The Paleo diet (short for Paleolithic), sometimes called the "Caveman" or "Stone Age" diet, centers around the idea that if we eat like our ancestors did 10,000 years ago, we'll be healthier, lose weight and curb disease. That means a focus on foods that can be hunted, fished or gathered: meat, fish, shellfish, poultry, eggs, veggies, roots, fruits and berries. That also means no grains, no dairy, no legumes (beans, lentils and peas), no sugar and no salt. Why? According to proponents, our bodies are genetically predisposed to eat this way.
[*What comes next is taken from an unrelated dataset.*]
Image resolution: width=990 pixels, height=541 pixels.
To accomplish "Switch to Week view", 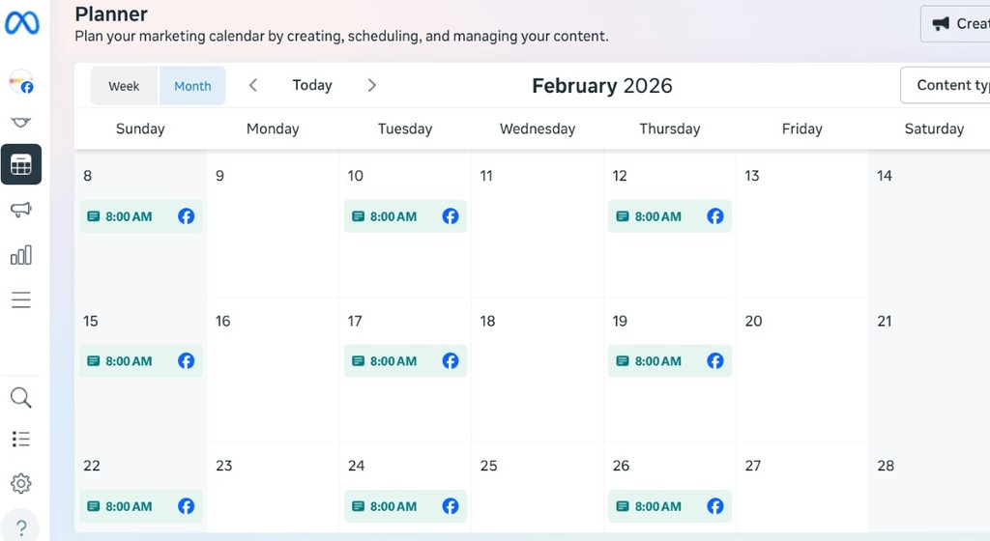I will (x=124, y=86).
They blame the agricultural revolution and the addition of grains, legumes and dairy to the human diet for the onset of chronic disease.
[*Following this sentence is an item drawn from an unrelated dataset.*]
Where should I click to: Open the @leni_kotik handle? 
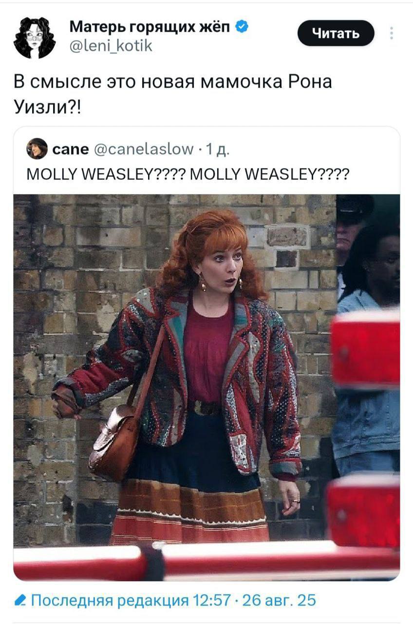coord(111,46)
On one hand, this way of eating encourages the inclusion of more fruits and vegetables — which aligns with the Dietary Guidelines for Americans. But a typical Paleo plan may exceed the recommendations for daily fat and protein intake and fall short on carbohydrate recommendations. The exclusion of whole grains, legumes and dairy can be risky as well. These foods are nutrient-rich and contain important vitamins and minerals.
Eliminating whole grains is not necessarily the ticket to ending disease and ensuring weight loss. Whole grains contain dietary fiber, which may help reduce the risk of heart disease, certain cancers and type 2 diabetes, and other health complications. And, recent archeological studies have found evidence that humans living during the Paleolithic era did in fact eat grains. Diets of early humans varied drastically depending on where they lived. There is no one “Paleolithic diet.”
As with any diet trend, the Paleo diet might also be hard to sustain and by eliminating entire food groups and types of foods, increases the risk for disordered eating. We live in a society where it is not possible to eat exactly as our ancestors ate. For example, wild game is not readily available as most of the meat we consume has been domesticated and is produced on mass scale. Food has become an important part of our culture including celebratory meals and social gatherings.
Before beginning any diet plan, work with a registered dietitian nutritionist who will assess your food and medical history and develop a personalized nutrition plan to suit your lifestyle and preferences.